Se não é um programador, pode confirmar a frase de Jensen Huang dando, por exemplo ao ChatGPT, a seguinte instrução “escreve um programa em Python que pede uma frase ao utilizador e gera a lista alfabética das palavras que contém”. Pode depois aceder ao endereço online-python.com, colocar o programa na janela superior e carregar no botão “Run”. Parabéns, acabou de executar o seu primeiro programa. Há de reparar que o programa não remove a pontuação e ordena mal as letras com acentos.
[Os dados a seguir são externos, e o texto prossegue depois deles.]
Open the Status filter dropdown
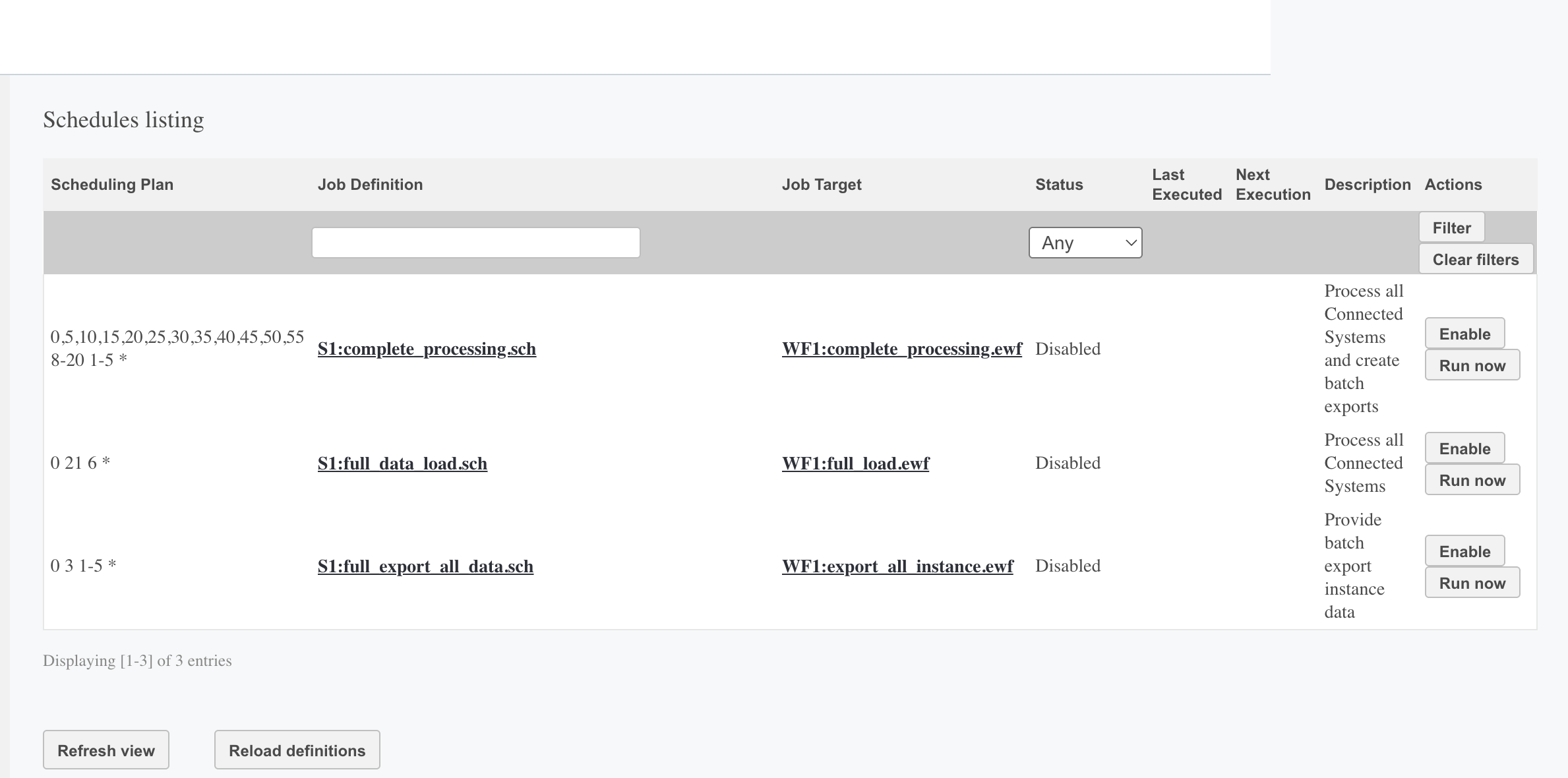1568x778 pixels. [x=1085, y=242]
Seria necessário indicar com mais detalhe o que pretende, dado que o seu interlocutor, o modelo de linguagem, vai dar uma resposta à sua instrução sem tentar adivinhar a utilidade do resultado.
Ao contrário da escrita literária, da escrita eficaz e da escrita para pensar, a escrita para interagir com modelos de linguagem exige uma descrição detalhada do que pretendemos. Além disso, sem as limitações humanas, os modelos de linguagem podem dar respostas criativas. Uma medida de criatividade é o chamado teste de usos alternativos de Guilford, onde se pedem usos alternativos para um objeto. Se pedir “indica usos diferentes e originais para uma lata” obterá respostas que provavelmente não se lembraria e que poderão ir desde um suporte de fita cola até um relógio solar. Para além de criativos, os modelos de linguagem têm a capacidade de ajustar o estilo da nossa escrita, tanto ao objetivo de comunicação como ao seu destinatário.
Será interessante reforçar o ensino da língua praticando a adaptação aos seus múltiplos usos. No entanto, a prática da escrita na escola é tradicionalmente baseada em trabalhos de casa que os modelos de linguagem tornaram ineficazes. Alunos da Turquia a quem foi dado acesso ao ChatGPT pensavam que aprenderam muito com o seu uso, mas tiveram 17% pior desempenho no exame final do que os colegas sem esse acesso. O ensino da língua é essencial, mas estas recentes mudanças exigem repensar a forma como o fazemos, por exemplo, aumentando a frequência da prática da escrita na aula. Um texto com as ideias iniciais dos alunos pode depois ser trabalhado, com ou sem apoio da inteligência artificial, para chegar a um texto final. Como disse Ernest Hemingway “A única forma de escrever é reescrever”.